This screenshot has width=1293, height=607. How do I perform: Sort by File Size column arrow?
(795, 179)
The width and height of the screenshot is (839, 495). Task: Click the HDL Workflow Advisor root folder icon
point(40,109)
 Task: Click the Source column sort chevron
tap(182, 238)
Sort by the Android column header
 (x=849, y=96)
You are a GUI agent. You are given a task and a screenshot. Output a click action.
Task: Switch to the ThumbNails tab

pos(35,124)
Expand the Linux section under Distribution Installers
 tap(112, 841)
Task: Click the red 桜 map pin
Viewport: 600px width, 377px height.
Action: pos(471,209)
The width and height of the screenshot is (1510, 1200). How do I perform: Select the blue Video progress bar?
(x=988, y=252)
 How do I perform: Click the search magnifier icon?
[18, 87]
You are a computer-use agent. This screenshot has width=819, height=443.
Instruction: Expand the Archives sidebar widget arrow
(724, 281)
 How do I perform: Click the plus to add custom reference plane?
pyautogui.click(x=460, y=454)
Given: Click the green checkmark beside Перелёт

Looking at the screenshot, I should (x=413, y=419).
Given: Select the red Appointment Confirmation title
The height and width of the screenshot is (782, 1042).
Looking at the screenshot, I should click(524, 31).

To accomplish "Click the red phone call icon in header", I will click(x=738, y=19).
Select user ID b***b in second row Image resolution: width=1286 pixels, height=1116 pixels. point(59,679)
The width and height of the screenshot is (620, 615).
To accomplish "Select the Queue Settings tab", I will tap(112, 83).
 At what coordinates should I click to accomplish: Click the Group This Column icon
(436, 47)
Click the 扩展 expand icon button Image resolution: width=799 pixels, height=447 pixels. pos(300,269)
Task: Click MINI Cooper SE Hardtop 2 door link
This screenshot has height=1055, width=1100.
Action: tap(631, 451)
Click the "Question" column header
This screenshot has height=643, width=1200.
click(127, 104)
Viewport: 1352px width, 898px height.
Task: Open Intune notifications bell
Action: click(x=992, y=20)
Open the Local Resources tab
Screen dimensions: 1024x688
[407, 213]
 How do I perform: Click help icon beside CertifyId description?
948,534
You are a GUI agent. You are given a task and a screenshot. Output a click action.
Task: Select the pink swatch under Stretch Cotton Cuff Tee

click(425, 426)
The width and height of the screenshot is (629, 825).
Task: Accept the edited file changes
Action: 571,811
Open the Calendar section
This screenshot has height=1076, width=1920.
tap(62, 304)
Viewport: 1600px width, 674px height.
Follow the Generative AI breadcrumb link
------
§ **WHAT YOU SHOULD DO**
Your response should consist solely of the lines from the one that holds "Viewport: 1600px width, 674px height." through the end of the listing above, reproduced exactly.

§ **EXERCISE RESULT**
Viewport: 1600px width, 674px height.
Follow the Generative AI breadcrumb link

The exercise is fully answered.